Plastic Entanglements is curated by Joyce Robinson, Jennifer Wagner-Lawlor, and Heather Davis.
Exhibition Venues and Dates:
- Palmer Art Museum, University of Pennsylvania: February 13–June 17th, 2018
- Jordan Schnitzer Museum of Art, University of Oregon: September 22–December 30, 2018
- Smith College Museum of Art: February 8–July 28, 2019
- Chazen Museum of Art, University of Wisconsin-Madison: September 13, 2019–January 5, 2020
Plastic Fantastic 1 by Margaret Wertheim and the Institute For Figuring
About the Exhibition
The story of plastic is as complex as the polymer chains that make up its unique material properties. Plastic Entanglements brings together sixty works by thirty contemporary artists to explore the environmental, aesthetic, and technological entanglements of our ongoing love affair with this paradoxical, infinitely malleable substance. Both miraculous and malignant, ephemeral yet relentlessly present, plastic infiltrates our global networks, our planet, and even our bodies. Organized by the Palmer Museum of Art, this major exhibition features work by an international roster of emerging and mid-career artists, including Mark Dion, Pamela Longobardi, Marina Zurkow, Zanele Muholi, Vik Muniz, Jessica Stockholder, Chris Jordan, Aurora Robson, Pinar Yoldas, the Institute For Figuring, andMargaret and Christine Wertheim.
Plastic Entanglements unfolds in three sections, charting a timeline—past, present, and future—of our ongoing engagement with this ubiquitous manmade material. The Archive examines the ways in which plastic objects make up an inadvertent record of daily life from the mid-twentieth century onwards. The Entangled Present reveals the ways in which plastic binds people, plants, and animals together across diverse geographical locations and through global systems. The exhibition concludes with a section dedicated to Speculative Futures, asking what unknown worlds are emerging from the omnipresence of plastic, including new geologic and biologic forms.
At right, Plastic Fantastic 1 & 2 (by Margaret Wertheim and the Institute For Figuring), Chthulence 1 & 2 by Christine Wertheim. Installed at the Palmer Museum of Art, 2018.

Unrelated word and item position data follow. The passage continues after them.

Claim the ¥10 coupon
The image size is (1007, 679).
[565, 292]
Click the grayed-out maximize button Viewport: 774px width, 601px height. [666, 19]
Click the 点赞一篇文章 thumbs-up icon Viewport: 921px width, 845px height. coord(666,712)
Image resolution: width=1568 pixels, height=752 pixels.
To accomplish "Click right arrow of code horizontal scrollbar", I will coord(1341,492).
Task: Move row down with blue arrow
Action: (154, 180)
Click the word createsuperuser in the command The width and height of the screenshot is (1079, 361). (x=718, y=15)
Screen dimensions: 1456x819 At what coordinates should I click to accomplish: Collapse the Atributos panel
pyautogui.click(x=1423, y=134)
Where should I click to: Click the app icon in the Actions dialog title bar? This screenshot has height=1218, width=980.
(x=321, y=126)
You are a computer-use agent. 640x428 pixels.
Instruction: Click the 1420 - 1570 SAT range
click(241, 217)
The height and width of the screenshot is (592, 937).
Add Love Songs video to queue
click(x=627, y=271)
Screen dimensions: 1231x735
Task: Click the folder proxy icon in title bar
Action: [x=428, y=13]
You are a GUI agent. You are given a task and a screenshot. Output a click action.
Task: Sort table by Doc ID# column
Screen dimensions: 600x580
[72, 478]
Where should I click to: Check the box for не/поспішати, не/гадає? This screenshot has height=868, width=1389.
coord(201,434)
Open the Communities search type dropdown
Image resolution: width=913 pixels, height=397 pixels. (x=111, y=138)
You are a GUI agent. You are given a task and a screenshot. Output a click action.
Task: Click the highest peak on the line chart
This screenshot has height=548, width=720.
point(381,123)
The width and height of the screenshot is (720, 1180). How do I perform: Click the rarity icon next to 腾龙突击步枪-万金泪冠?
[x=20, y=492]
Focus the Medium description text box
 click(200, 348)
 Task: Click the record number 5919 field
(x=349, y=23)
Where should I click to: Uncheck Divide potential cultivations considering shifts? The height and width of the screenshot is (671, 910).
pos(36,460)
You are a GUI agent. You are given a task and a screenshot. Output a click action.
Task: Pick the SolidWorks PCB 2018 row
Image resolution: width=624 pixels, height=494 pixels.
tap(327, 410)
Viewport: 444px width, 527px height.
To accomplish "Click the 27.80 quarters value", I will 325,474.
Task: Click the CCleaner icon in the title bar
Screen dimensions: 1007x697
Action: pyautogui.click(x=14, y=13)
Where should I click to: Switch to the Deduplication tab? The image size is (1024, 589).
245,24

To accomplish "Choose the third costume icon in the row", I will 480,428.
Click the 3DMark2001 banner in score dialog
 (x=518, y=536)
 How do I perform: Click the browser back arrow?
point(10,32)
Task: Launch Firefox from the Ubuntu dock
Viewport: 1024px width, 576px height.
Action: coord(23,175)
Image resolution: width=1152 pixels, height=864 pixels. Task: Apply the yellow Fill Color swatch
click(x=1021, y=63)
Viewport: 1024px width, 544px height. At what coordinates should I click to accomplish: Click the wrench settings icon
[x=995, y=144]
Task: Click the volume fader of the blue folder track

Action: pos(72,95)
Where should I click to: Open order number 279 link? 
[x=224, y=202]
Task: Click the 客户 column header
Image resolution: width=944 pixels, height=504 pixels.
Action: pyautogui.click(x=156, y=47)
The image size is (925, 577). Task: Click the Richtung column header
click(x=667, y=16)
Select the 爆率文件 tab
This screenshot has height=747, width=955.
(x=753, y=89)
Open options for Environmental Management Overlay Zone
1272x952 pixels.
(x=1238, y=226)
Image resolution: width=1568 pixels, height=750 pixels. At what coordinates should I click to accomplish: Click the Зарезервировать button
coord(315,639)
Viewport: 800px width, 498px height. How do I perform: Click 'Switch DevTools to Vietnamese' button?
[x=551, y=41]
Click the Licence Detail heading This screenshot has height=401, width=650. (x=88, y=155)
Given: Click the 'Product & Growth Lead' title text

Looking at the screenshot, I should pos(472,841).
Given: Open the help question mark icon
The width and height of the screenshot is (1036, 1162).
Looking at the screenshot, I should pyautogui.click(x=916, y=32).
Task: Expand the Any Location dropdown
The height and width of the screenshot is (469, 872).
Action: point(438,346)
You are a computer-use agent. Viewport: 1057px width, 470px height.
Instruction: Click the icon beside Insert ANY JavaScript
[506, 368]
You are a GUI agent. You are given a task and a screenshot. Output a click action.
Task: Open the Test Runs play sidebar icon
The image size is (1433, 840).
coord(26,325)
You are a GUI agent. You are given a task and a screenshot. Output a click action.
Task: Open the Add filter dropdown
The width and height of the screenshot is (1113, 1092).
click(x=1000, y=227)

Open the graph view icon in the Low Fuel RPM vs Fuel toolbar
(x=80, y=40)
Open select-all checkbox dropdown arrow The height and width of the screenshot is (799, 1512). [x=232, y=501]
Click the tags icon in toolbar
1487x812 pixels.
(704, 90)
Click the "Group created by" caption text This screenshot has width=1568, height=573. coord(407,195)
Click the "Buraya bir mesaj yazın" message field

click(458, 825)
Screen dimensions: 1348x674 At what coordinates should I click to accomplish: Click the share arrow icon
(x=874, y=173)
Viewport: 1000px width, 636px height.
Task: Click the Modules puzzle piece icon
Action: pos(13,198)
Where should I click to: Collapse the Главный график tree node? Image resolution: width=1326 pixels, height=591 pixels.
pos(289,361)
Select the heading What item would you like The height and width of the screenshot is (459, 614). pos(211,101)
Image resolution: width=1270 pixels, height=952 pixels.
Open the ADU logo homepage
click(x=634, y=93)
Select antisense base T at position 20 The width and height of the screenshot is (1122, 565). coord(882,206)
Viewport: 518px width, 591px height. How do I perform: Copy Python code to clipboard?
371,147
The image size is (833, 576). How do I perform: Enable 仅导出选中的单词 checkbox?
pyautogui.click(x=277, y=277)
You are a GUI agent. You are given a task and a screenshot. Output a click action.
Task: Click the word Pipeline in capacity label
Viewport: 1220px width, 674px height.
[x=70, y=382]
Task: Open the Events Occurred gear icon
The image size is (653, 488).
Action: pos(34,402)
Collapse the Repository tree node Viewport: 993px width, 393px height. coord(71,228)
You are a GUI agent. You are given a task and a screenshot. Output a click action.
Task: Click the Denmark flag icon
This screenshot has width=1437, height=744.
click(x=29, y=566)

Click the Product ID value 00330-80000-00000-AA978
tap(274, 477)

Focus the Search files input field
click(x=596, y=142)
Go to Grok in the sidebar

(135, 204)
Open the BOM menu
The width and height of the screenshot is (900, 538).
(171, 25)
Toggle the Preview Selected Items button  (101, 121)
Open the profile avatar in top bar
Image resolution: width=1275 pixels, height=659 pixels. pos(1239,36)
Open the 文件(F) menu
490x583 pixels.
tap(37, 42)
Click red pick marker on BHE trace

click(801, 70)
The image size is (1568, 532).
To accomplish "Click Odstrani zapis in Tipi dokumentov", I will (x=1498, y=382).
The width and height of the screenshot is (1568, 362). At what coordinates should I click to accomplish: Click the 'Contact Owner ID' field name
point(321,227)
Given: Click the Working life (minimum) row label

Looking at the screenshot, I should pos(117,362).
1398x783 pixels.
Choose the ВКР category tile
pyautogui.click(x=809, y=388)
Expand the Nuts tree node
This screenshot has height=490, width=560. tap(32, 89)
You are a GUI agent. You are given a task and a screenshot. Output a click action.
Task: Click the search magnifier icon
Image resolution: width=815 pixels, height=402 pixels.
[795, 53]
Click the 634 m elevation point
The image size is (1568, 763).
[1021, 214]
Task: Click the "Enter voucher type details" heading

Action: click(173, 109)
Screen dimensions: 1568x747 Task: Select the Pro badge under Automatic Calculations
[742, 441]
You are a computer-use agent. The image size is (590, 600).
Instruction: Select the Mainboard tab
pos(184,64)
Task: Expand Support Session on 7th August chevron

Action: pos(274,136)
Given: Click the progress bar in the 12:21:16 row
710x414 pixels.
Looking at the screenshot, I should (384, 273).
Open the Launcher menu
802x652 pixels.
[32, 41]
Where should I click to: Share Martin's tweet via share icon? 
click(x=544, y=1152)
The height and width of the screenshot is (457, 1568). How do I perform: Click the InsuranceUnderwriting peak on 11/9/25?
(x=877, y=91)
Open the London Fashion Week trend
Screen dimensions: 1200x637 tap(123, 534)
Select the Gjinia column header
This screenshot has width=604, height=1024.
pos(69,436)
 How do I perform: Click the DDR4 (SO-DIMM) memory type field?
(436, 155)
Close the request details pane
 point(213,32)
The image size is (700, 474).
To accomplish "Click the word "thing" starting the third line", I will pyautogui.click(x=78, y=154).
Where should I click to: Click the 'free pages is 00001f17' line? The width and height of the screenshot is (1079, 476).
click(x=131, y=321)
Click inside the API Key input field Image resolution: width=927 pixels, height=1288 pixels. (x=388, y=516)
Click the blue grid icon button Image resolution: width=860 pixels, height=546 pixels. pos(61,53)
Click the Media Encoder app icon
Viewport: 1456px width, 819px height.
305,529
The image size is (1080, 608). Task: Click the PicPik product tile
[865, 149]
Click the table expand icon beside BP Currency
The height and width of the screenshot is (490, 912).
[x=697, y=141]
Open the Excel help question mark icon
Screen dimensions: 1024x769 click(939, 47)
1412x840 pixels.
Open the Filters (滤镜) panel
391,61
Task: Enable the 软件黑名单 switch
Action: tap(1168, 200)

IFF works in the show include two newly created vitrines of plastic crochet sea-forms.
IFF co-director Christine Wertheim also has two stunning works constructed from discarded computer and electrical cables.
This exhibition was made possible by funds from the Donald W. Hamer Endowment for Art Acquisitions and Exhibitions. Major support was provided by The Arboretum at Penn State, College of Arts and Architecture, Materials Research Institute, Sustainability Institute, University Libraries, George Dewey and Mary J. Krumrine Endowment, and the Pennsylvania Council on the Arts.
Plastic Entanglements exhibition at the Palmer Museum of Art.
Chthulucene 1 and Chthulucene 2 by Christine Wertheim. (Discarded electrical and computer cables and found plastic debris, crocheted together with vinyl JellyYarn. H 45".)